A top U.S. military official visiting Iraq says foreign fighters are still infiltrating Iraq through the borders of Syria and Iran and that additional resources may be needed to stabilize the country.

The chairman of the Joint Chiefs of Staff, General Richard Myers, said "we know for a fact" that Syrian and Iranian insurgents are crossing the border into Iraq to destabilize the situation.

The general, who on Wednesday began a surprise visit to Iraq to assess the fighting between coalition troops and Shiite and Sunni Arab resistance, told a news conference that he believes many insurgents are angry about the success being made toward Iraqi self-rule.

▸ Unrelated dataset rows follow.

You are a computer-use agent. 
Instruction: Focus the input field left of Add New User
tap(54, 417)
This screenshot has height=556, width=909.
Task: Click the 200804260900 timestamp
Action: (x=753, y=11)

?And I think it is that success which is driving the current situation, because there are those extremists that don't want that success,? General Myers said. ?They see this as a test of wills a test of resolve against those who believe that freedom and self-determination against those that prefer a regime like we saw previously in Afghanistan, or perhaps a regime like we saw previously in Iraq. I think it is their frustration that has generated a lot of the situation we have seen now as well.?

Some 2500 coalition troops are surrounding the holy city of Najaf, where the radical Shiite cleric Moqtada al-Sadr is said to be located. U.S. forces have vowed to kill or capture him for inciting violence against the coalition. An Iraqi judge has issued a warrant for his arrest in connection with the murder of a rival cleric last year.

An Iranian diplomat was shot to death in his car Thursday, shortly after an Iranian delegation began attempts to mediate between the cleric and U.S. coalition authorities. Iran's Foreign Ministry said the killing was most certainly linked to the visit.

Meanwhile, an Italian hostage was executed by his captors, marking the first killing of a hostage since a recent spate of kidnappings began targeting foreigners inside Iraq.

Three Japanese hostages were set free after seven days in captivity and threats that they would be burned alive if Japanese forces did not leave Iraq.